The request — Rewrite the data starting at the line that contains "You are a GUI" and ending at the line that contains "Screen dimensions: 1456x819", substituting "menu" for "dropdown" and keeping everything else unchanged.

Provided records —
--- begin ---
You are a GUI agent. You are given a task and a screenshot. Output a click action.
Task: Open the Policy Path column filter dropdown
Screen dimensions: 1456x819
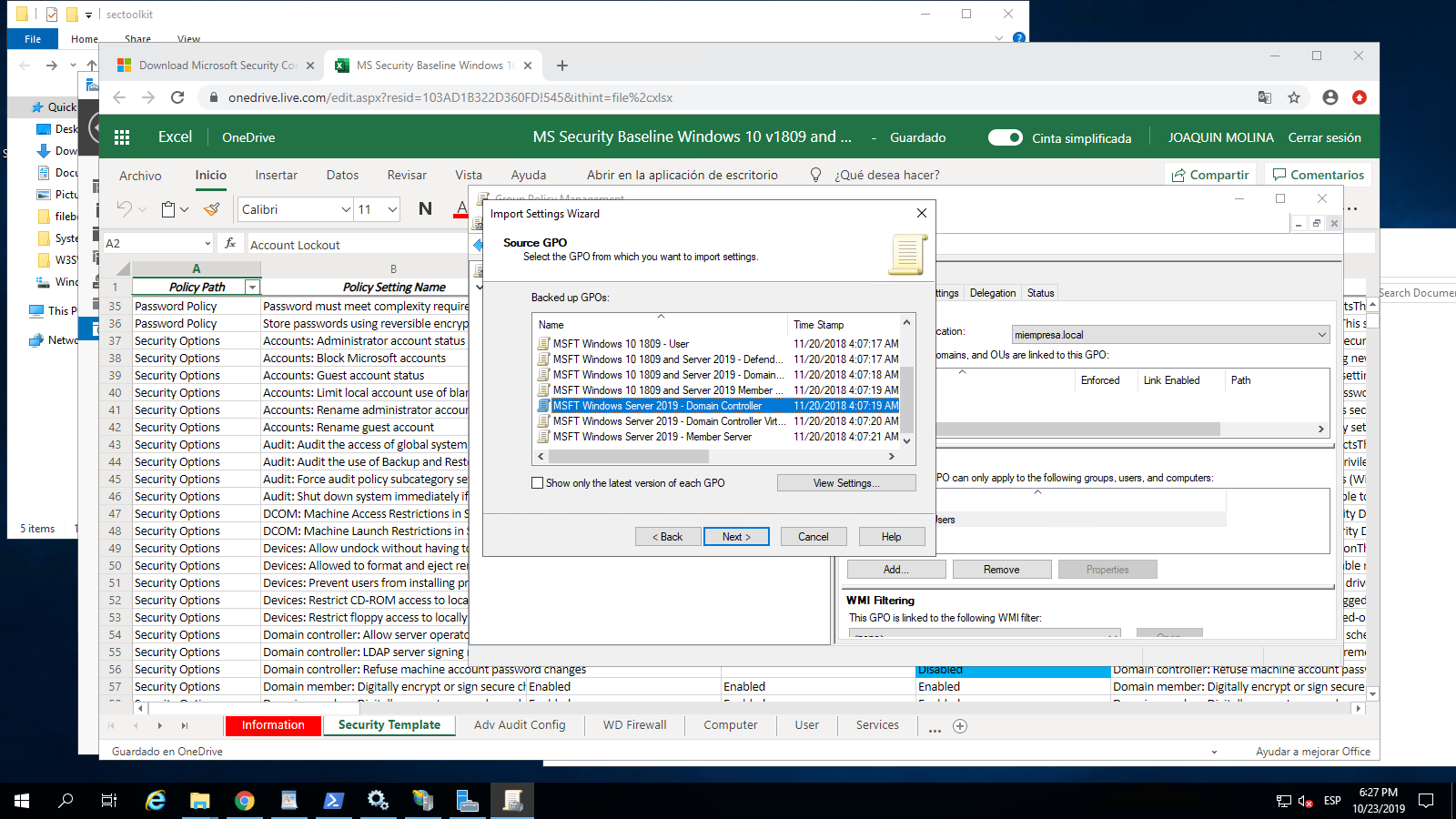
--- end ---
--- begin ---
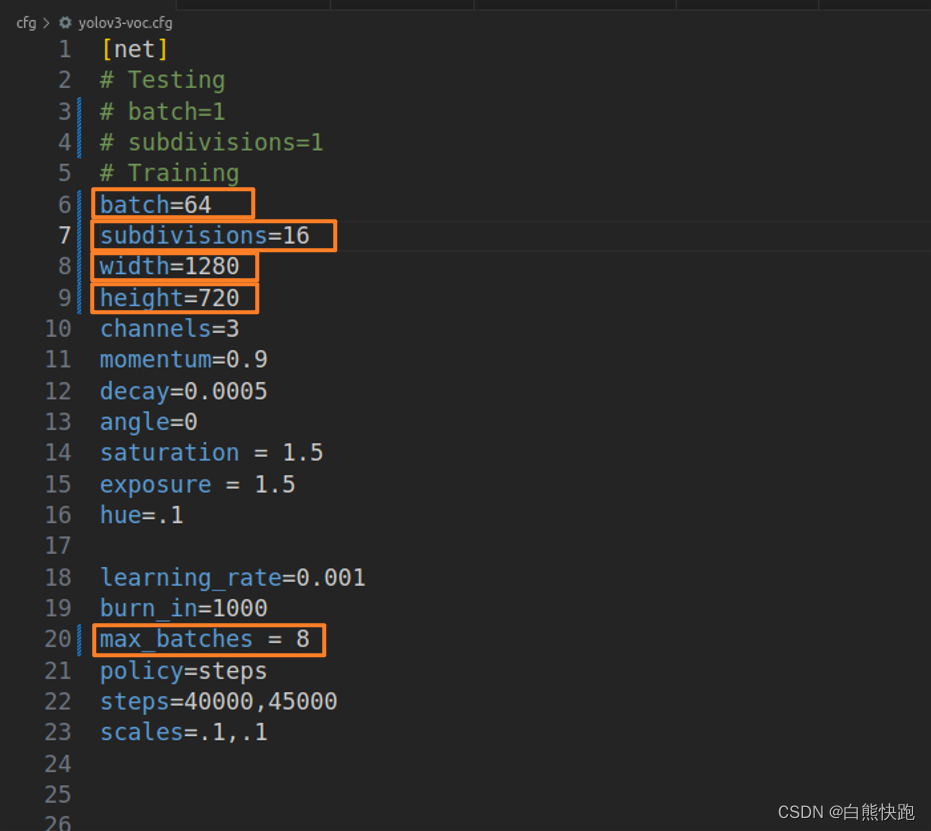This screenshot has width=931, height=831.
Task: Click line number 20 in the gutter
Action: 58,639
--- end ---
--- begin ---
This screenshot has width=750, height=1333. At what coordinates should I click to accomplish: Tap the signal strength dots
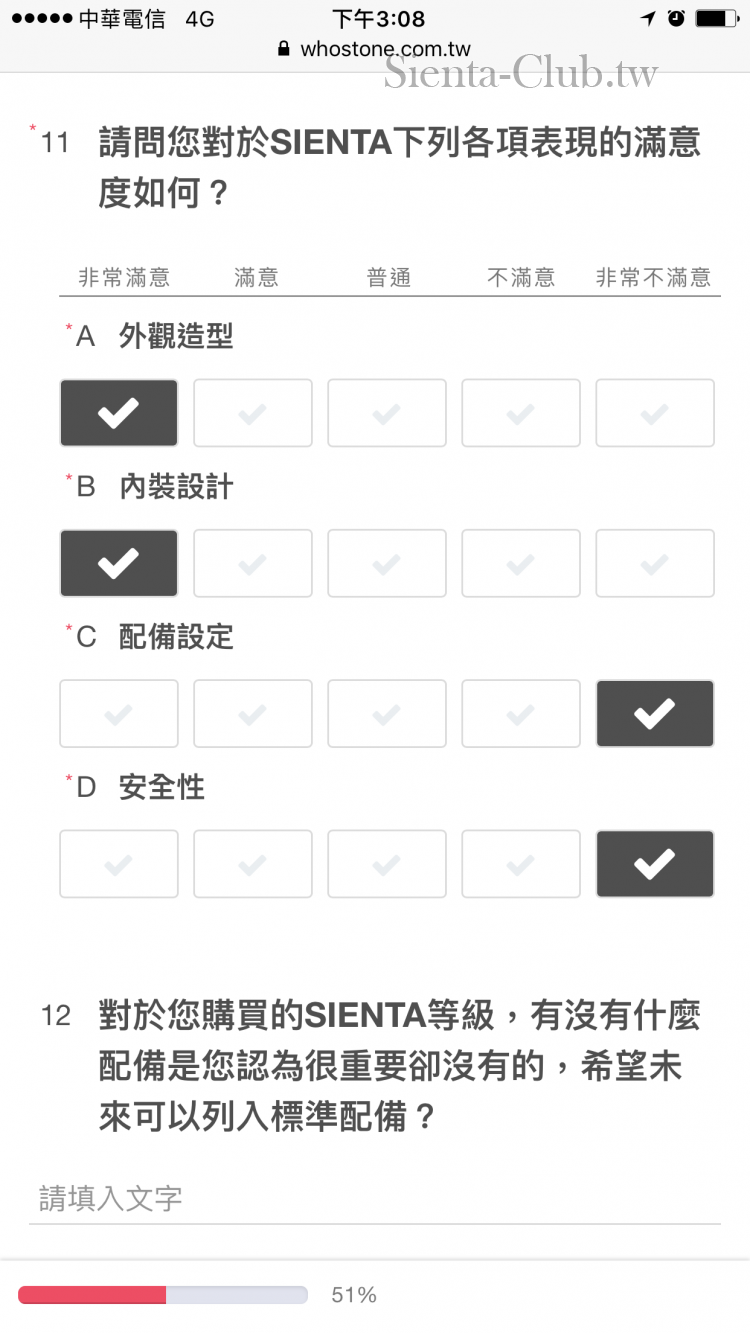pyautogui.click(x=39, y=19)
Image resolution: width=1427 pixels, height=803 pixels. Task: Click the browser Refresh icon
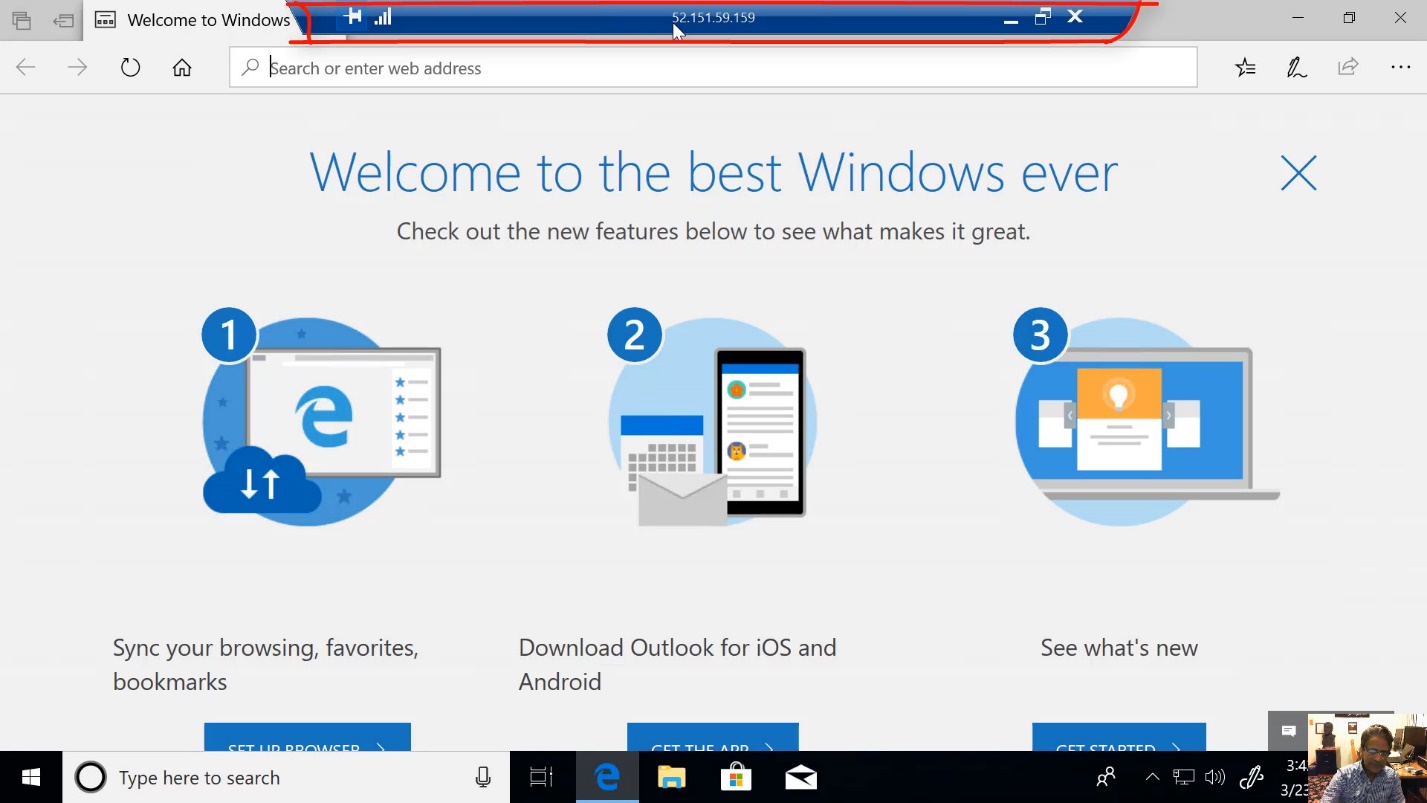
--- end ---
Solved exercise —
You are a GUI agent. You are given a task and a screenshot. Output a click action.
Task: Open the Policy Path column filter menu
Screen dimensions: 1456x819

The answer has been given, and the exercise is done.